# Article

Sports Fix

What to look forward to at Nats Park

Photo courtesy of flipperman75
Nationals Park Sunset
courtesy of flipperman75

For baseball fans, the park is the compass that we orient ourselves with; it sets the stage, its orthogonal lines and sloping curves like a map before the spectator serving as guidepost and direction. As baseball returns to Nationals Park, some things are the same, some have changed, and we’re here to get you ready for Opening Day and beyond.  While much remains the same on South Capitol Street, there’ve been some changes that you should be ready for.

# Task 1
Revise the part of the Nationals Park article starting at "Photo courtesy of" and ending at "be ready for.", putting "the season opener" in place of "Opening Day".
The records have nothing to do with the Nationals Park article.

# Dataset excerpts
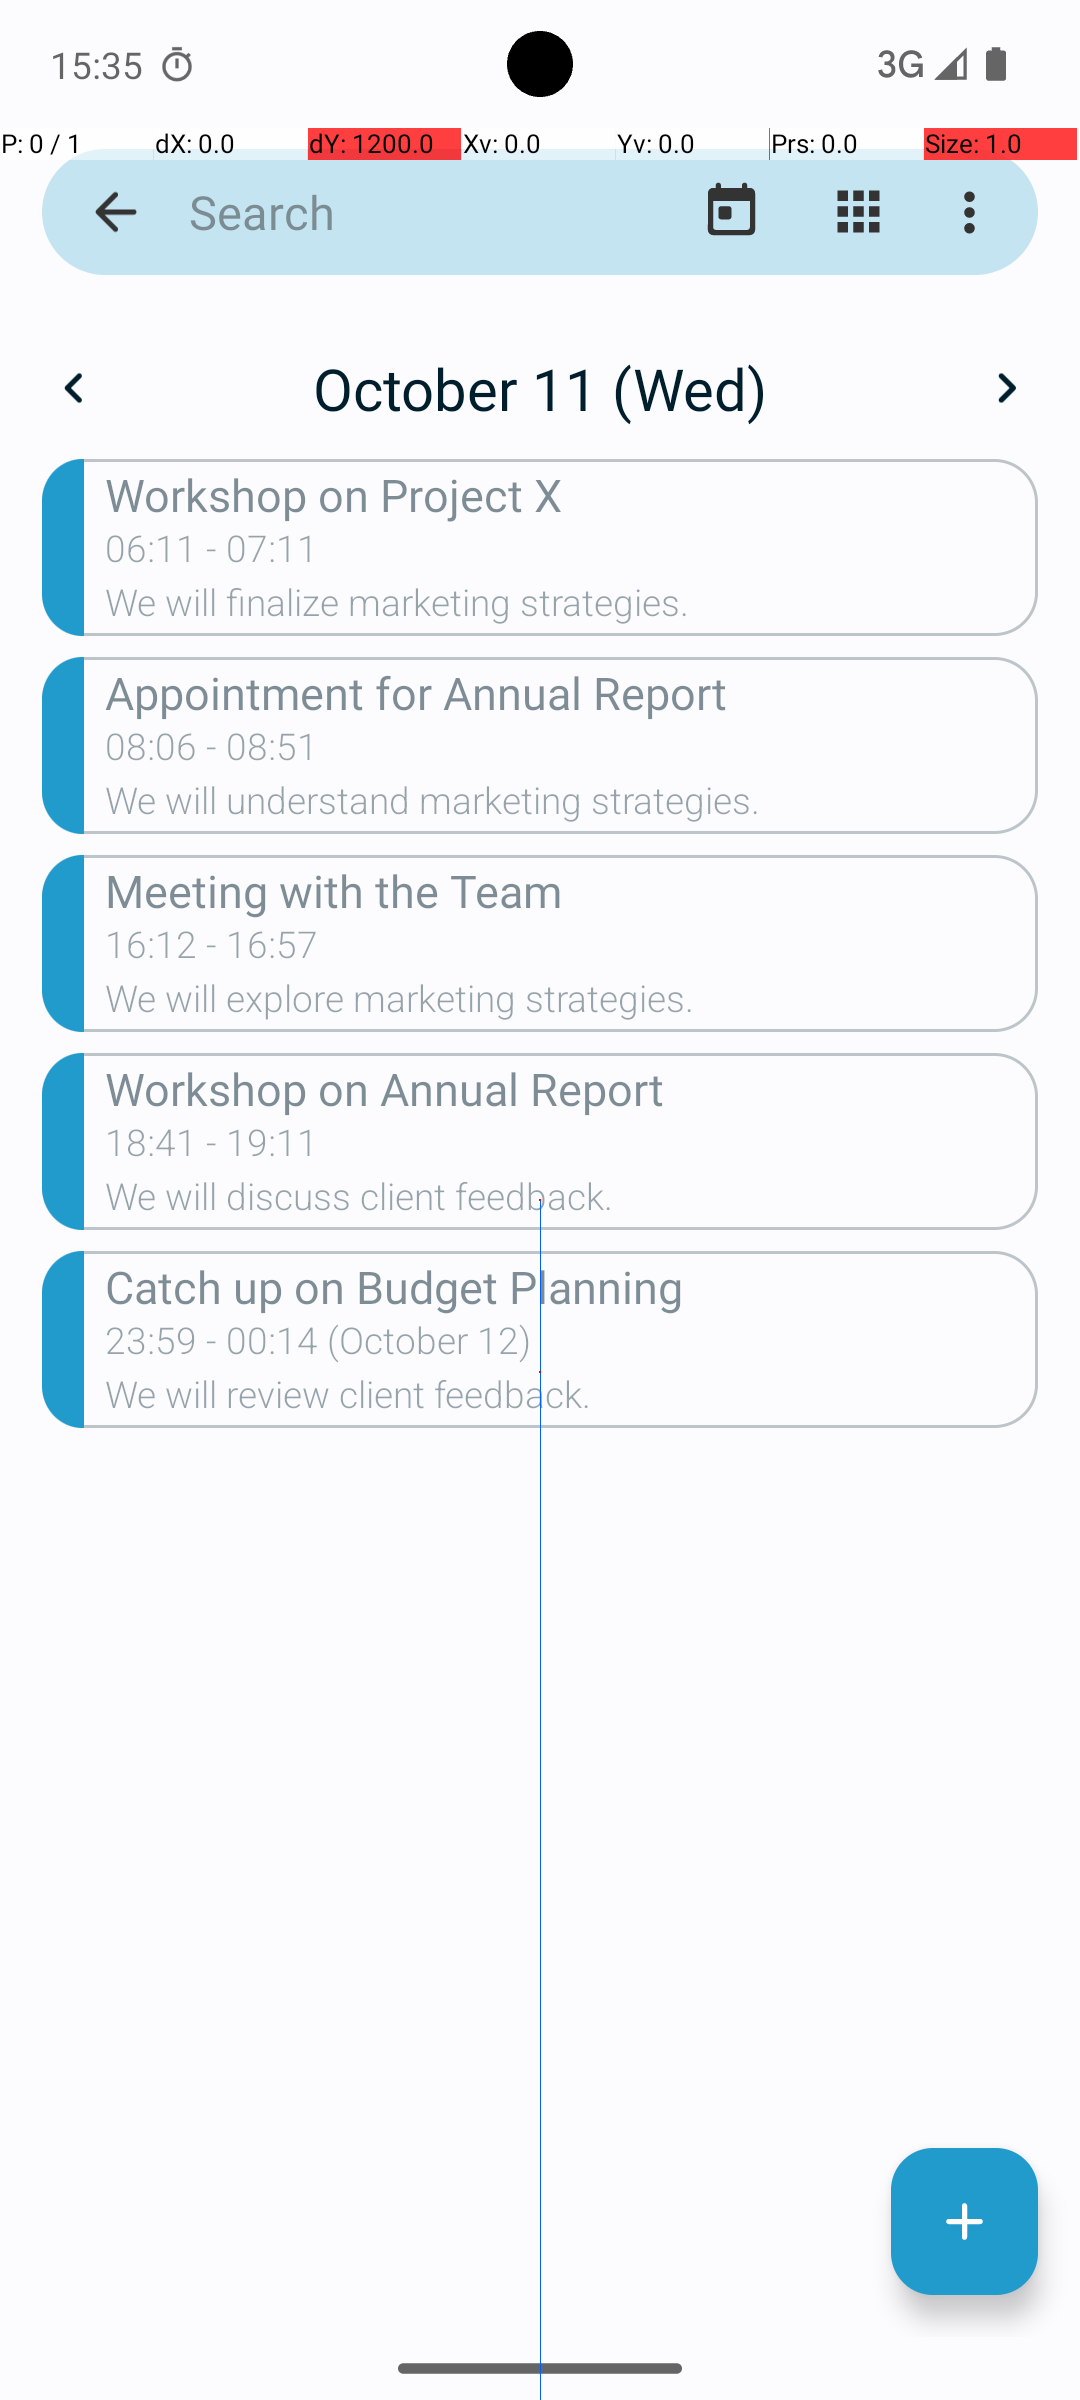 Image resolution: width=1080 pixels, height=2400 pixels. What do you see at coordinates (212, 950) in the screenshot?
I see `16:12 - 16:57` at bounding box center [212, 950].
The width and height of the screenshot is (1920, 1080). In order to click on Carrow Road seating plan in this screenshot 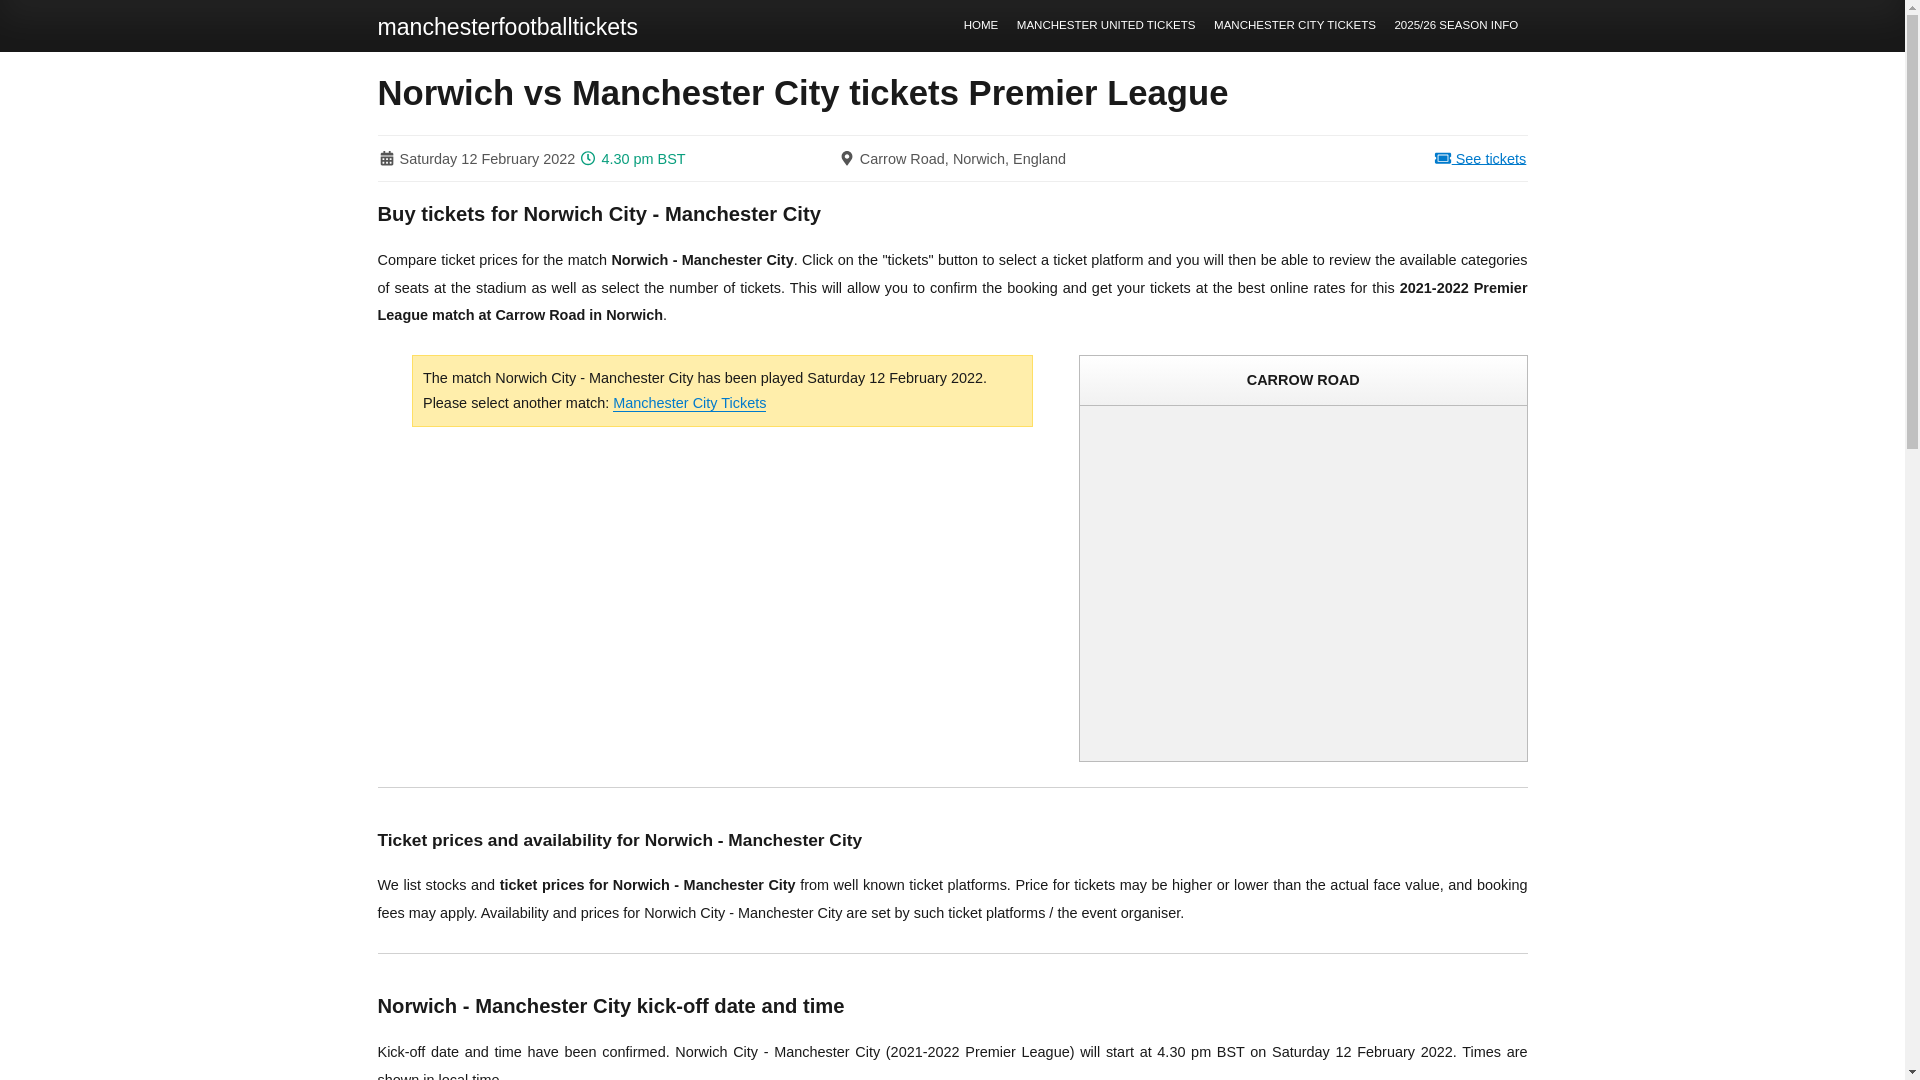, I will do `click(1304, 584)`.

...

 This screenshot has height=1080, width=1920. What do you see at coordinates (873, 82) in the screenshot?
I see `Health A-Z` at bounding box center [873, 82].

==

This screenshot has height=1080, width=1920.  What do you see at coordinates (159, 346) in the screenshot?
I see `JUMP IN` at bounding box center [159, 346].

# Task 2
Copy out the lines of the records starting at the line that contains "This screenshot has height=1080, width=1920. What" and ending at the line that contains "center [873, 82].".

# Complete answer 1
Photo courtesy of flipperman75
Nationals Park Sunset
courtesy of flipperman75

For baseball fans, the park is the compass that we orient ourselves with; it sets the stage, its orthogonal lines and sloping curves like a map before the spectator serving as guidepost and direction. As baseball returns to Nationals Park, some things are the same, some have changed, and we’re here to get you ready for the season opener and beyond.  While much remains the same on South Capitol Street, there’ve been some changes that you should be ready for.

# Complete answer 2
 This screenshot has height=1080, width=1920. What do you see at coordinates (873, 82) in the screenshot?
I see `Health A-Z` at bounding box center [873, 82].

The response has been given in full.